Class notes from 5/21

FAST FOURIER TRANSFORM (FFT)

The original application for the FFT was in signal processing, though
we won't be talking about that today.

You have seen simple divide and conquer algorithms in CS 161, eg. for
mergesort. FFT is a highly non-simple application of divide and
conquer.

Other applications of FFT are:
String matching with wildcards
Matrix-vector multiplication
Multiplying integers in almost linear time
  eg. crypto sometimes has integers large enough that they use FFT to multiply

The application we will be talking about today is k-SUM. In
particular, given n integers a1,a2,..,an and a fixed number t, do any
k of the a_i sum to t? We will be talking about the decision version
of the problem, ie we output a yes or no answer rather than finding
the k integers in the case of a yes.
--

Warm-up: 2-SUM
Input: n positive integers a1 .. an, integer t
Output: Yes iff there exists ai, aj such that ai+aj = t

This is a common interview question.
Answer: Put all the ai in a hash table, then lookup t-ai for every i.
Runs in randomized O(n) time.

Say you can only add numbers and do comparisons of the form "is x greater than y".
Answer: Sort the ai's into a list A, and then binary search A for t-ai for each i.
Runs in randomized O(n log n) time.
--

Okay, now for 3-SUM:
Input: n positive integers a1 .. an, integer t
Output: Yes iff there exists ai, aj, ak such that ai+aj+ak = t

Can get randomized O(n^2) or O(n^2 log n) time using the techniques
above. Eg. store each ai in a hash table, and look up t-ai-aj for
every i,j.

Open: doing 3-SUM in n^(2-epsilon) for any epsilon. Eg. n^1.99 would count.
In fact, it is somewhat of a notorious open problem; there are
reductions to 3-SUM (within P) in the way that there are reductions to
NP-hard problems. Ie. someone might say "getting a faster algorithm
for problem X is hard because it would imply a n^1.99 algorithm for 3-SUM".

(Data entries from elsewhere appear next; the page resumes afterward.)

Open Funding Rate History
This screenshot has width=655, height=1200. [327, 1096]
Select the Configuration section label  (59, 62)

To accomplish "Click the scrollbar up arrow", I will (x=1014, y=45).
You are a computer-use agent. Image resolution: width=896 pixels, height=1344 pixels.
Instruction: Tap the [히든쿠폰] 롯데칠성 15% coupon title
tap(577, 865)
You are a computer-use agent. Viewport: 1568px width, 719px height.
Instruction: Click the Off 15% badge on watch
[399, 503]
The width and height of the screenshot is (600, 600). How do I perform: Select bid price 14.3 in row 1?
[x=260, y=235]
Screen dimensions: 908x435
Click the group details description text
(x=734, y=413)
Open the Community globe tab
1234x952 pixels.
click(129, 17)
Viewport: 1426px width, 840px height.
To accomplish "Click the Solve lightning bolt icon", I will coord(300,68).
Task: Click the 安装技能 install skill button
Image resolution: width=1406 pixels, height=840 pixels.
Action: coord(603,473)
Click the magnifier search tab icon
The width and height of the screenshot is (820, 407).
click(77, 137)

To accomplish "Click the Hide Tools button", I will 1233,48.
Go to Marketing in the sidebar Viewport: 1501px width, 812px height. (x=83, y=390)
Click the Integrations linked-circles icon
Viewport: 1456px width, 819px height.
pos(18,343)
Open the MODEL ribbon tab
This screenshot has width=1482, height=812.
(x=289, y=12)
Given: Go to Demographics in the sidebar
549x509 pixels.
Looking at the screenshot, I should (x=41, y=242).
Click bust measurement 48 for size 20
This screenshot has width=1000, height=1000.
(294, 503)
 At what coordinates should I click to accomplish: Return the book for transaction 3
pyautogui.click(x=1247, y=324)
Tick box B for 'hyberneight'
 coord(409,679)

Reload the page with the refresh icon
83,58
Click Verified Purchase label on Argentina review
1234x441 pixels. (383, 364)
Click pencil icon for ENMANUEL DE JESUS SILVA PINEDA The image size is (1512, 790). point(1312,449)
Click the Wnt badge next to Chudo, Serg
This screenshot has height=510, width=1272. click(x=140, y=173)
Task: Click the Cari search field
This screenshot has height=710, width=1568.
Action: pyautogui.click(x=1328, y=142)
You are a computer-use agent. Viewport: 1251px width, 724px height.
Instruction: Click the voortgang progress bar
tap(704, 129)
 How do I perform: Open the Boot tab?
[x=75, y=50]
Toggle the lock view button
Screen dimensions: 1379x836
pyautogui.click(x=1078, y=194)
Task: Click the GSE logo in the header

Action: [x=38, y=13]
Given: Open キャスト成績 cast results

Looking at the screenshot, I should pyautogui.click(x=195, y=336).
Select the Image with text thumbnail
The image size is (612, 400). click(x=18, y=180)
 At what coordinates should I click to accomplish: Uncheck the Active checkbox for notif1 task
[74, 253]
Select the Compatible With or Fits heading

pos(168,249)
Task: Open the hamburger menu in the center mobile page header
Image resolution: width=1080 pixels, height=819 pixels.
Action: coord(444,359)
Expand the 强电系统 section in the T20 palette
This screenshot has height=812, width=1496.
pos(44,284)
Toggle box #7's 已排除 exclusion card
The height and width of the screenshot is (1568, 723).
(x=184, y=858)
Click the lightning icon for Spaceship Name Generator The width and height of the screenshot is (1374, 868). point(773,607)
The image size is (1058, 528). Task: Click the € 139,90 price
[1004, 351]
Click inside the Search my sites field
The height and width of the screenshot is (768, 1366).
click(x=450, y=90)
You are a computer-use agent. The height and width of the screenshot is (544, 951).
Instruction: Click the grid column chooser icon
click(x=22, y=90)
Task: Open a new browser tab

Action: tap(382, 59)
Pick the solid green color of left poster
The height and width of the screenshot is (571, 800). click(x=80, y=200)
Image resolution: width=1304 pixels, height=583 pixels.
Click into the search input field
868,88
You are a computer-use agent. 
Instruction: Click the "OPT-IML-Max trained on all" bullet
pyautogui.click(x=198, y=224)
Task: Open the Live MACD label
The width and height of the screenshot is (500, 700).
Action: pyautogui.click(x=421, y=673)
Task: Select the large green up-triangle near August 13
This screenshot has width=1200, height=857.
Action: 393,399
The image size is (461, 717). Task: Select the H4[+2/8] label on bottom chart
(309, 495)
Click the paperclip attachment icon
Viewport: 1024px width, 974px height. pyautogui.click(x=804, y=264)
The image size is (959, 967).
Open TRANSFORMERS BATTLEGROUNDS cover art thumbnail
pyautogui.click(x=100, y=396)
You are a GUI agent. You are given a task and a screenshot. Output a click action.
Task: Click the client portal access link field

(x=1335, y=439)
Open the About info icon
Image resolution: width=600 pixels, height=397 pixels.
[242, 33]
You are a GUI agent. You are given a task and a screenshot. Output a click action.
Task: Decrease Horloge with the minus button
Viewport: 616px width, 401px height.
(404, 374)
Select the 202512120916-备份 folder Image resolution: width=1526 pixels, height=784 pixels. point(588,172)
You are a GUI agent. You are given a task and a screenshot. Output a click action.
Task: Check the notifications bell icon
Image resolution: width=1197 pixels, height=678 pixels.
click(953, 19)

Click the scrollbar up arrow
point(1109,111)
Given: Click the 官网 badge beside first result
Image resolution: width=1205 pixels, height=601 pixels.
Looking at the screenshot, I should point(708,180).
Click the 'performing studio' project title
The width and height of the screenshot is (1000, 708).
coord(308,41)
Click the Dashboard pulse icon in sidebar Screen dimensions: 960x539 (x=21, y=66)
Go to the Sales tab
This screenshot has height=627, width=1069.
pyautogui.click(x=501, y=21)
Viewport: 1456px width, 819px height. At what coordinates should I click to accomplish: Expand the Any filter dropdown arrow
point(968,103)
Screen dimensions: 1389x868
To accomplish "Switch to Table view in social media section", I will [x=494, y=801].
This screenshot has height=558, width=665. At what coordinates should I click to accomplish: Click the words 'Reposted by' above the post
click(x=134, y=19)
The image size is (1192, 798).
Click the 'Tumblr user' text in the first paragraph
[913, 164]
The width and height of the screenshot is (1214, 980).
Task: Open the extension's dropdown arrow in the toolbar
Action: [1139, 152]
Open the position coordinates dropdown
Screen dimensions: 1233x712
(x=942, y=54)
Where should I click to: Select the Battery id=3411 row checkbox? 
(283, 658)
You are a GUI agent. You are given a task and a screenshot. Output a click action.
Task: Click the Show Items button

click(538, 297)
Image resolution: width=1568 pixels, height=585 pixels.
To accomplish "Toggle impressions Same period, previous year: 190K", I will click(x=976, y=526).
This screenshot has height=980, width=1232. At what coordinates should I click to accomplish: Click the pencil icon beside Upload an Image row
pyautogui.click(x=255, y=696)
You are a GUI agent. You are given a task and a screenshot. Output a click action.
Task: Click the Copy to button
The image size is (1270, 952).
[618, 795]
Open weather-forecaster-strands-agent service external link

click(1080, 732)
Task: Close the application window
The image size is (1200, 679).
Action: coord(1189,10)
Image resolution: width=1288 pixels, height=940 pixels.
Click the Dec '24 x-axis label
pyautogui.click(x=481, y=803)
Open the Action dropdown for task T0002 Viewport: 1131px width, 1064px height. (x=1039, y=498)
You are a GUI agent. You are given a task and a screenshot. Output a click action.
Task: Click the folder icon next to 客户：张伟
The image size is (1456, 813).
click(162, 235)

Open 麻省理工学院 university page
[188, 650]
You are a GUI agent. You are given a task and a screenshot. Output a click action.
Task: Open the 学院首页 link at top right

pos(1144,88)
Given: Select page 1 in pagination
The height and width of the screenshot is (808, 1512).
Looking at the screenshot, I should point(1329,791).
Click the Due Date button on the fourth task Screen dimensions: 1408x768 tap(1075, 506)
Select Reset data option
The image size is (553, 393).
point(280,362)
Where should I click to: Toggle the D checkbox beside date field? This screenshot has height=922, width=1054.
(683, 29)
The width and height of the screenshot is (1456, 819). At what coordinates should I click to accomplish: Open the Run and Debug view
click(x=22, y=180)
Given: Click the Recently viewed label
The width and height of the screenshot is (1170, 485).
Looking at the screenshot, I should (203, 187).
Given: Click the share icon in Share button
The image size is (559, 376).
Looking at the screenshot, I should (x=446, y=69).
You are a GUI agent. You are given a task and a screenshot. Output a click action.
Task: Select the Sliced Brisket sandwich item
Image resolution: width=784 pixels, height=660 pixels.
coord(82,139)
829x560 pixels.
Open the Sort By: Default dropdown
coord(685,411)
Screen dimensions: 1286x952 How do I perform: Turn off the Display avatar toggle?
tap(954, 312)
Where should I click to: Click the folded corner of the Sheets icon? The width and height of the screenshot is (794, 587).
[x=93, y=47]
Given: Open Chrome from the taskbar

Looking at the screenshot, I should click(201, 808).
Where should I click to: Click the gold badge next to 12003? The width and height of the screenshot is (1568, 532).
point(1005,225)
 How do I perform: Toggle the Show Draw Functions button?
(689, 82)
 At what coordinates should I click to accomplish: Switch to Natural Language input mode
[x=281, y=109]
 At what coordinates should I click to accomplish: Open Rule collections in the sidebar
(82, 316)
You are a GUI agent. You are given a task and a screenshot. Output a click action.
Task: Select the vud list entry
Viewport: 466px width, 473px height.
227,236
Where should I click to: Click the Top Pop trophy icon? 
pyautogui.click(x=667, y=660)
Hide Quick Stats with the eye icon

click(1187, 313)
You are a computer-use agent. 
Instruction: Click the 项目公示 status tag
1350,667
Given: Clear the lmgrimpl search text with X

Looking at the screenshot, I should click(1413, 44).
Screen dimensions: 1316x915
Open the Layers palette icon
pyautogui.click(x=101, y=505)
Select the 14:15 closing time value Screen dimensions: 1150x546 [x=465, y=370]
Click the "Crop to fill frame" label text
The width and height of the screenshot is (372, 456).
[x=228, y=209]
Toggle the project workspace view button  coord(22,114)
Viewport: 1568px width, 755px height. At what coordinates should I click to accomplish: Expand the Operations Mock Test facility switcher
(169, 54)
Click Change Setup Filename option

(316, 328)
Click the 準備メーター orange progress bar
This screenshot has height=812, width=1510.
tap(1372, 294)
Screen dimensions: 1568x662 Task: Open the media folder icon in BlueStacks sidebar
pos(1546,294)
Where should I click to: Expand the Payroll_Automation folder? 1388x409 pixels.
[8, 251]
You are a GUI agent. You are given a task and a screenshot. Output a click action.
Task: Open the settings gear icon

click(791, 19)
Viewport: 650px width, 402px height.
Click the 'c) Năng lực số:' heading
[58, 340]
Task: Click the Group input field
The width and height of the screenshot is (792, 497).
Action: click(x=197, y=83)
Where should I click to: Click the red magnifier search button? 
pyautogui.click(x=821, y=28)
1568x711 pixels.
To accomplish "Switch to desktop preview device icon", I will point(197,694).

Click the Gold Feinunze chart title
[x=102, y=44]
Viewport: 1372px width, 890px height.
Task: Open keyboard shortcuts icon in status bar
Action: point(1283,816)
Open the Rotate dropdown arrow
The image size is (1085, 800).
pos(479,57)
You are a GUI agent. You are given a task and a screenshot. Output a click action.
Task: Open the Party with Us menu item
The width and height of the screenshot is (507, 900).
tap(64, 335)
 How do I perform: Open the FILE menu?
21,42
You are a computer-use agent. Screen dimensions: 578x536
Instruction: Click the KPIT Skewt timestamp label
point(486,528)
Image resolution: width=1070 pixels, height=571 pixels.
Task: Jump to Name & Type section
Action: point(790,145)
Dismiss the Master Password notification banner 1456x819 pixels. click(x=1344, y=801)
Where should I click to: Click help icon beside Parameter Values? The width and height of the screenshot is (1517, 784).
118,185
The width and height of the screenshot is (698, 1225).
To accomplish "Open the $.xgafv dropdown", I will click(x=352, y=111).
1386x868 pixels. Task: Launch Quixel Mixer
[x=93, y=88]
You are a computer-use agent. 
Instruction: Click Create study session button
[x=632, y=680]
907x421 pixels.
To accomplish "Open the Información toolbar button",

A cool thing to note is that progress is being made, even very
recently. There was an O(n^2/log n^2) algorithm in 2008 (recall this
is still worse than n^(2-eps) for any eps).
Last month, someone published an algorithm with O(n^1.5) decision tree
complexity. In this setting the algorithm is allowed to think as much
as it wants, but eg. would only be allowed to make O(n^1.5)
comparisons. So not the same thing as an O(n^1.5) time algorithm, but
it is suggestive.  -----

Today we will consider a special case of k-SUM:
0 < a_i < M for each i.
We will think of M = O(n).
Not at all clear why this restriction should make a difference at all!
We will show that in this setting we can solve k-SUM in O(n log n) time via FFT.

Warm-up: 2-SUM again
We are going to use a different algorithm, one that scales a little
better to 3-SUM (and k-SUM). We are going to reduce the problem to
multiplying polynomials, and assume for now we have a black box that
does fast polynomial multiplication.

Step 1: Form the polynomial
P(x) = sum_i x^a_i
We will store this as an array of coefficients, with a 1 at each a_i,
and a 0 everywhere else. This takes at most O(M) time.

Step 2:
Compute P(x)^2 in O(M lg M) time via the black box.

Step 3: return yes iff the coefficient of x^t is > 0.
--

3-SUM: Do the same thing, with P(x)^3 instead.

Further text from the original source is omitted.